Booker T. Washington (1856-1915), founder and principal of Tuskegee Institute in Alabama, organized the National Negro Business League in 1900 to promote “commercial, agricultural, educational, and industrial advancement … and the commercial and financial development of the Negro.” Washington believed that blacks should “leave political and civil rights alone” in order to “make a businessman of the Negro.”

Washington was hoping that the League would encourage blacks to start their own businesses, thus proving that they were as capable as whites of economic success. This in turn, Washington reasoned, would eventually lead whites to allow blacks — or at least certain blacks — their right to vote and due process of law. The League’s membership included a number of successful black businessmen (and women) and professionals and a large number of the black middle class “strivers” who hoped to start their own businesses.

Women office workers
Man at desk; The National Negro Business League

Margaret Clifford, Washington’s granddaughter, noted that her grandfather also encouraged women to develop business skills. “He started the National Business League while he was in Tuskegee so people could learn how to start a business, make a business develop and go and prosper and make a profit. When I went to high school, even though he had been dead for some years, his educational practices were still in practice. They explored all the trades. The girls explored cooking, sewing and handicrafts the first two years, and the last two years they specialized.”

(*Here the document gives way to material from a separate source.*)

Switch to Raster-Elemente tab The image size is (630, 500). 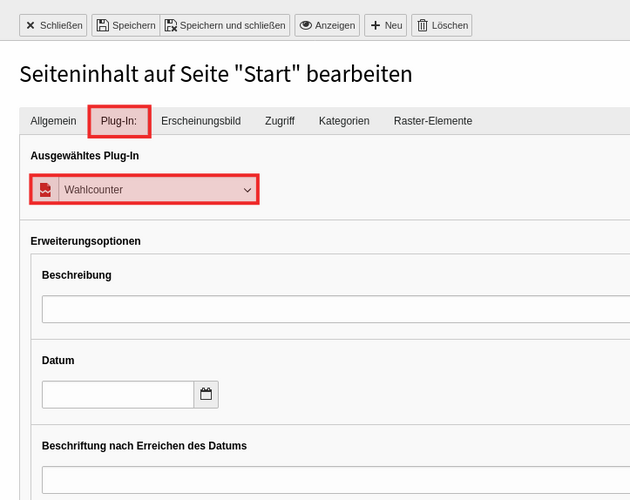433,121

The League operated through state and local chapters, many of which were located in the South. League meetings were held to allow small businessmen to make contact with each other, and share stories of their struggles and successes. The league had financial support from white businessmen. Washington used his social and financial access to powerful leaders of the white business elite — including department-store magnate John Wanamaker, steel mogul Andrew Carnegie, and Julius Rosenwald, head of the Sears, Roebuck mail-order company — to support his efforts.